Abstract
Introduction
Breast cancer is the most diagnosed cancer in women in the United States, and the second leading cause of cancer-related mortality behind only lung cancer. Triple negative breast cancers (TNBC) present unique treatment challenges in that they are resistant to endocrine therapy, leaving chemotherapeutic and surgical interventions as the standard of care. Mesenchymal TNBC displays stem-like characteristics with a higher potential to metastasize, necessitating investigation of novel treatment modalities for this phenotype specifically. Our lab and others have previously shown that breast cancer cells cultured in a biologically relevant extracellular matrix respond differently to treatment.
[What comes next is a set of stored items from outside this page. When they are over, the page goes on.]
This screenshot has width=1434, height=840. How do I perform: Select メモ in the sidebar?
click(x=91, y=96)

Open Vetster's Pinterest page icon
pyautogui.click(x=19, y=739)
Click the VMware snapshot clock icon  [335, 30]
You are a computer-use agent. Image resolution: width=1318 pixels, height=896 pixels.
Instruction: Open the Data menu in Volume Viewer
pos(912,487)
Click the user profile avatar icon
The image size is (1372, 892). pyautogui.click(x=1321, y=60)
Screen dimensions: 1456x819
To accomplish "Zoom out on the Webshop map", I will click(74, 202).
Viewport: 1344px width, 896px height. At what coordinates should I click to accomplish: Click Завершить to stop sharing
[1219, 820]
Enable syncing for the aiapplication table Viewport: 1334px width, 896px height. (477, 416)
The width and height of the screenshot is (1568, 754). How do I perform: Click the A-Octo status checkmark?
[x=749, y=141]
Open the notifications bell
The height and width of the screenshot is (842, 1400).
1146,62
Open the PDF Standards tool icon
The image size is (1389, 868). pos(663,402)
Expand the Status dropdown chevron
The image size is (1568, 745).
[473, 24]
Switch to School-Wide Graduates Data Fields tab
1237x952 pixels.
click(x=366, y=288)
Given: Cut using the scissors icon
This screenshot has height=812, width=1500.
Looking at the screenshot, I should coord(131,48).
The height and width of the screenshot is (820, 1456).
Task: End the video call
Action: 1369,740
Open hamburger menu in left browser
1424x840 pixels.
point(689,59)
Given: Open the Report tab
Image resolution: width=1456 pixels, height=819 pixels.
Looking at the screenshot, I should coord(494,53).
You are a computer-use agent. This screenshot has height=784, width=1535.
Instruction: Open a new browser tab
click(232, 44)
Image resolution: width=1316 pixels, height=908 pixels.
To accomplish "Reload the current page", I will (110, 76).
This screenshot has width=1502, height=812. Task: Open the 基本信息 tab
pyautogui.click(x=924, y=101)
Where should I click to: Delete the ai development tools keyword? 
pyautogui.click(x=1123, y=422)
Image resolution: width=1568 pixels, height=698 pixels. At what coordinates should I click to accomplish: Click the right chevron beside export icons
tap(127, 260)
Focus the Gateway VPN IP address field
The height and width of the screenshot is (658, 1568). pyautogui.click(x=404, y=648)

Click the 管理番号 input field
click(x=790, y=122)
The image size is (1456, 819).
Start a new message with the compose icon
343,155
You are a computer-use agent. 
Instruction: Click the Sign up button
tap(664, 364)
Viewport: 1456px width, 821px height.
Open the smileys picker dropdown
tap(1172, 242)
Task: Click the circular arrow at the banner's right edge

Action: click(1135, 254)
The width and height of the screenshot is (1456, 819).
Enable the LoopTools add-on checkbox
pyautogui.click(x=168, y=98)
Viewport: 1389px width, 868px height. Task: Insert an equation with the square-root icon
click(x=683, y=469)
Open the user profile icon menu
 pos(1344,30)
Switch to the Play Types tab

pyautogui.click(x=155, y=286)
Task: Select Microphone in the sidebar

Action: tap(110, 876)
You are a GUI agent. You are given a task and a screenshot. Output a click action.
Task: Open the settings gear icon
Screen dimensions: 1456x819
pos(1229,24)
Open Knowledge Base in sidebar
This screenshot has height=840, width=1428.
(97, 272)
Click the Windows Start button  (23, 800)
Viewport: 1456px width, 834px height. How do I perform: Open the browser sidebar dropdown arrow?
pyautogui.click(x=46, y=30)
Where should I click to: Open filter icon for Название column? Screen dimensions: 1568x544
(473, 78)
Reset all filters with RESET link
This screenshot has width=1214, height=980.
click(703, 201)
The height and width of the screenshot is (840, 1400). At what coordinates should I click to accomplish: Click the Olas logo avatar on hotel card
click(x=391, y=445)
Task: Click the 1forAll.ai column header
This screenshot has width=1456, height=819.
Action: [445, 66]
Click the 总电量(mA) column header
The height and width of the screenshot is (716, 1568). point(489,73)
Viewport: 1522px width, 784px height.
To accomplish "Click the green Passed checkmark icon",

The current study aimed to determine whether doxorubicin chemotherapy has different effects on cell survival of the TNBC mesenchymal cell line MDA-MB-157 grown in 3D, compared to less aggressive basal TNBC cell line MDA-MB-468.
Methods
Cells were plated in Matrigel and serum-starved overnight prior to treatment with doxorubicin (10−12 – 10−6 M). Cells were fixed and imaged on a confocal microscope after six days of treatment.
Results
Treatment of MDA-MB-157 with doxorubicin yielded an EC50 of 110.3 nM, a more than 3-fold increase when compared to MDA-MB-468 (EC50 = 30.3 nM). Interestingly, this is more than 10-fold the reported EC50 for 2D culture of MDA-MB-157.
Conclusions
3D cell culture displays significant differences in treatment response between mesenchymal and basal TNBC. These findings highlight the role of 3D models in the in vitro investigation of breast cancer treatment, as cell line-specific treatment response may be altered in the presence of a 3D extracellular matrix.